|
утешают его приобретенные такою ценою блага индивидуумов. Как примеры этой
категории, можно назвать две очень известные маленькие пьесы: "16-летняя
королева" и "Брак по расчету". В большинстве трагедий с любовной интригой,
когда цели рода не осуществляются, влюбленные, которые служили его орудием,
тоже погибают, например, в "Ромео и Джульетте", "Танкреде", "Дон Карлосе", в
"Валленштейне", "Мессинской невесте" и т.д.
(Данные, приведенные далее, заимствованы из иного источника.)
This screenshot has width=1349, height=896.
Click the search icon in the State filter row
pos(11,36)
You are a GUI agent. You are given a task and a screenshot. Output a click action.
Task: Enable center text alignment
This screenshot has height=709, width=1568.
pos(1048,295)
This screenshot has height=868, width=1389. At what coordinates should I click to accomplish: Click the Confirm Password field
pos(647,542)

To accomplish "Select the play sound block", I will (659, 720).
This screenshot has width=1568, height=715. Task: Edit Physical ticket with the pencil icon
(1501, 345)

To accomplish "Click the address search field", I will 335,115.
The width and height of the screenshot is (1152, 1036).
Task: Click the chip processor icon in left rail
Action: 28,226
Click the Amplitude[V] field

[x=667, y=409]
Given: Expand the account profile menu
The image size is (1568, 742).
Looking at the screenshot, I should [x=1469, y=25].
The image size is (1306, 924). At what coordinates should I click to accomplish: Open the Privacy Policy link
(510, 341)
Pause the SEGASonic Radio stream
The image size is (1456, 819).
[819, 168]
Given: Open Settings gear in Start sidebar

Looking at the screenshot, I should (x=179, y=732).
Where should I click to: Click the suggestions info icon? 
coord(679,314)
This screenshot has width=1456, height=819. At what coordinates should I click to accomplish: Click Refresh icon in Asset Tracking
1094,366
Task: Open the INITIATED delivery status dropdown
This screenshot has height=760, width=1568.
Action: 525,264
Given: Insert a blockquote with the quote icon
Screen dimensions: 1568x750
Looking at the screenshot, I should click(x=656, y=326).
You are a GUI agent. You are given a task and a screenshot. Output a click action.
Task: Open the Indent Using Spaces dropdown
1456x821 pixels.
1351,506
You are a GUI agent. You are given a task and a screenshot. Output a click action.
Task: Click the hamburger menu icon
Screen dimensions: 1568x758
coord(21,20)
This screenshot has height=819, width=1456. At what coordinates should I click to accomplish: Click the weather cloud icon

Когда мужчина влюблен, то это часто порождает комические, а иногда и
трагические эпизоды, и то, и другое потому, что, одержимый духом рода, он
всецело подпадает его власти и не принадлежит больше самому себе: вот отчего
его поступки и не соответствуют тогда существу индивидуальному. Если на
высших ступенях влюбленности его мысли получают возвышенную и поэтическую
окраску, если они принимают даже трансцендентное и сверхфизическое
направление, в силу которого он, по-видимому, совершенно теряет из виду свою
настоящую, очень физическую цель, то это объясняется тем, что он вдохновлен
теперь гением рода, дела которого бесконечно важнее, чем все касающееся
только индивидуумов, вдохновлен для того, чтобы во исполнение его
специального поручения заложить основание всей жизни для неопределенно
долгого ряда грядущих поколений, отличающихся именно данными, индивидуально
и строго определенными, свойствами, которые они, эти поколения, могут
получить только от него, как отца, и от его возлюбленной, как матери, причем
самые эти поколения, как таковые, иначе, т.е. помимо него, никогда не могли
бы достигнуть бытия, между тем как объективация воли к жизни этого бытия
решительно требует. Именно смутное сознание того, что здесь совершается
событие такой трансцендентной важности, - вот что поднимает влюбленного
столь высоко над всем земным, даже над самим собою, и дает его весьма
физическим желаниям такую сверхфизическую оболочку, что любовь является
поэтическим эпизодом даже в жизни самого прозаического человека (в последнем
случае дело принимает иногда комический вид). Это поручение воли,
объективирующейся в роде, представляется сознанию влюбленного под личиной
антиципации бесконечного блаженства, которое он будто бы может найти в
соединении именно с этой, индивидуальной женщиной. На высших ступенях
влюбленности эта химера облекается в такое сияние, что в тех случаях, когда
она не может осуществиться, жизнь теряет для человека всякую прелесть и
обращается в нечто столь безрадостное, пустое и противное, что отвращение к
ней перевешивает даже страх смерти, и люди в этом положении часто
добровольно обрывают свою жизнь. Воля такого человека попадает в водоворот
воли рода; иначе говоря, последняя настолько берет перевес над
индивидуальной волей, что если та не может действенно проявиться в своем
первом качестве, как воля рода, то она презрительно отвергает и
действенность в качестве последнем, как воли индивидуальной. Индивидуум
является здесь слишком слабым сосудом для того, чтобы он мог вместить в себе
беспредельную тоску воли рода, тоску, которая сосредоточивается на
каком-нибудь определенном объекте. Вот почему в этих случаях исходом бывает
самоубийство, иногда двойное самоубийство влюбленных; помешать ему может
только природа, когда она для спасения жизни насылает безумие, которое своим
покровом облекает для человека сознание этого безнадежного положения. Года
не проходит, чтобы несколько подобных случаев не подтверждали всей
реальности того, о чем я говорю.
Но не только неудовлетворенная любовь имеет порою трагический исход: нет,
и удовлетворенная тоже чаще ведет к несчастью, чем к счастью. Ибо ее
притязания нередко так сильно сталкиваются с личным благополучием
влюбленного, что подрывают последнее, так как они несоединимы с прочими
сторонами его существования и разрушают построенный на них план его жизни.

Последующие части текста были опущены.